"Coal" storage

BSIL: No surprises to BL&P plan
Publication: Daily Nation
Paper Section And Page: 3
Paper Date: Mon, April 24, 2001
Byline: Terry Ally

THE Barbados Light & Power Company will not wait on Government, but will go ahead with a traditional diesel and gas plant as part of the island's proposed new sugar factory. However, this decision to go ahead without a co-generation plant which burns coal, will not make a difference to the industry's long term plans, according to chairman of the Barbados Sugar Industries Limited, Lieutenant
Colonel Stephen Cave.

"They knew all along and we knew all along that if they could not get permission in time to build a co-generation plant by 2003, they would have to build a slow-speed generator to produce electricity by 2003. They have agreed and we have agreed that we would look again at building a co-generation plant by 2005," he told the Daily Nation. "The point is that we could not build a new sugar factory before 2005. So strictly speaking, it does not make much difference to the sugar industry one way or another."

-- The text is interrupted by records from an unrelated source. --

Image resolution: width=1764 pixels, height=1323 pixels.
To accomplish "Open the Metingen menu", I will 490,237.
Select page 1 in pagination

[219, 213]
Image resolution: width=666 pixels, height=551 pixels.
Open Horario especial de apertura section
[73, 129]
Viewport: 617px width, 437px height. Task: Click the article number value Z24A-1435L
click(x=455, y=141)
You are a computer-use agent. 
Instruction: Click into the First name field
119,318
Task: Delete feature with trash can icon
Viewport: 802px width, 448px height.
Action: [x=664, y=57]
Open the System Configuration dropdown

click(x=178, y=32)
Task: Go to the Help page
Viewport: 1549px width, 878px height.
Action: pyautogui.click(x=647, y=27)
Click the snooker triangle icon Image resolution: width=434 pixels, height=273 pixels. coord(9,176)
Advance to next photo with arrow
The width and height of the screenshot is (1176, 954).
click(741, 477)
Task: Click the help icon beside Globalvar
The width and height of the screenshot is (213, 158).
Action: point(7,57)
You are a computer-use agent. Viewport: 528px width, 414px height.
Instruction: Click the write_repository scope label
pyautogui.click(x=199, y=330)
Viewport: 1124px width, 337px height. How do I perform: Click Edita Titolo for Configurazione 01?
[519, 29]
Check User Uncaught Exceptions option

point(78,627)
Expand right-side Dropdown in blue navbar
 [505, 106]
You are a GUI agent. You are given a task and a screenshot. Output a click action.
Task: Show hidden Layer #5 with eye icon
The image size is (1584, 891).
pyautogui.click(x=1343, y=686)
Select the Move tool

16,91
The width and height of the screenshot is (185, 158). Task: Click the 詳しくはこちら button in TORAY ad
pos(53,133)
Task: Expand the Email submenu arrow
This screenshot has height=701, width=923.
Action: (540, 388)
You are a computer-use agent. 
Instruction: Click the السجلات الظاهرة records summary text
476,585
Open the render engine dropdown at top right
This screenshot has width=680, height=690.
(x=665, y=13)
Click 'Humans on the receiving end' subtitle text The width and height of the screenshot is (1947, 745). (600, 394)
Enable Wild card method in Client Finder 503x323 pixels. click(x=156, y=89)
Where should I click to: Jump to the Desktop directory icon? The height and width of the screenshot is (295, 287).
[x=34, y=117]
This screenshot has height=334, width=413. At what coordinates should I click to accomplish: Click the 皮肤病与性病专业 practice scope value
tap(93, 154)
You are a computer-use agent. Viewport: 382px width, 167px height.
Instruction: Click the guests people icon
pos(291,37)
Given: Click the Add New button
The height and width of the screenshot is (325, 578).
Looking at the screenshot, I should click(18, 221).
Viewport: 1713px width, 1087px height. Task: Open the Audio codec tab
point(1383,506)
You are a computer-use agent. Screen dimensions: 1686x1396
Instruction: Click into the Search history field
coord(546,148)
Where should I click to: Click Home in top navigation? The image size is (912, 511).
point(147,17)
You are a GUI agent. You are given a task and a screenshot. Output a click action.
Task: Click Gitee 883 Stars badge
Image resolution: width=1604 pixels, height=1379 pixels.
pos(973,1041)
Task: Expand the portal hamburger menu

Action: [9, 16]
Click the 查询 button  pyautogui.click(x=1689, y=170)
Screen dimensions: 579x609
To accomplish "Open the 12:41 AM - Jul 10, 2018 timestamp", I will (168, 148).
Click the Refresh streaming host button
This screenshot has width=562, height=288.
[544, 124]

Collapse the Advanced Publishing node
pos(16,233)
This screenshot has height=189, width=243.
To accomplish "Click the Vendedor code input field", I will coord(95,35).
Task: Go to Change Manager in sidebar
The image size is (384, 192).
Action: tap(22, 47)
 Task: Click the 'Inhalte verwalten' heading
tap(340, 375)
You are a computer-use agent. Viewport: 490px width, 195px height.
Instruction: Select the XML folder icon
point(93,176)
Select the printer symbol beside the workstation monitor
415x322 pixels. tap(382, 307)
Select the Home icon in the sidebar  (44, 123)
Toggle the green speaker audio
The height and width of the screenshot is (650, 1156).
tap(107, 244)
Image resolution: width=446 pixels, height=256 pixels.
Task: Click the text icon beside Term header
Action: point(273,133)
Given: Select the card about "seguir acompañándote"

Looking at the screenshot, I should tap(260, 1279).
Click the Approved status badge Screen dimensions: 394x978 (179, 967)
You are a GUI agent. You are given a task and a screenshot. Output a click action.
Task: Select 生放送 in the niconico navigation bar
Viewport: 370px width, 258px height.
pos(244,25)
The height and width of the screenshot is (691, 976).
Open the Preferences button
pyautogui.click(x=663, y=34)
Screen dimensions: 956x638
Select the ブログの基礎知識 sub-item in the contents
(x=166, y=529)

A co-generation plant is designed to burn bagasse during the sugar crop for about four months per year, and coal for the remaining eight months, he said.

"Because of the Kyoto agreement, Barbados does not want to burn coal. It is all tied up in that and the problem is that coal is economic to burn but diesel and other fuels are not, and therefore it would not pay them to build a co-generation plant [without burning coal]," Cave added.

Coal is an environmental no-no because it increases the quantity of carbon emissions at a time when world governments have committed to reducing its emissions under the 1997 Kyoto Protocol. The protocol commits developed countries to cut emissions to 5.2 per cent of their 1990 levels by 2012. Developing countries, like Barbados, are not required to reduce emissions, but increasing them would go against the spirit of the environmental pact.

Cave thinks there may be a compromise by growing elephant grass, which can be burnt for another three months of the year, leaving five months for use of an alternate fuel.

"Now, if you burn coal for only five months a year and agree that within ten years you would phase coal right out and replace it with something else, then it may be acceptable to burn coal," he said.

Building a stand-alone sugar factory would cost the Government $208 million compared to $166.7 million with a co-generation plant, since Light & Power would be responsible for the plant's cost, according to the final report of the Task Force On Sugar.

"We [the industry] could not afford it," said Cave, who added that the real issue was whether there would be a sugar industry in 2005.
Managing director of Barbados Light & Power, Andrew Gittens, said yesterday that due to Government's hesitation, the company could wait no longer as it needed to place an order for a new plant this year.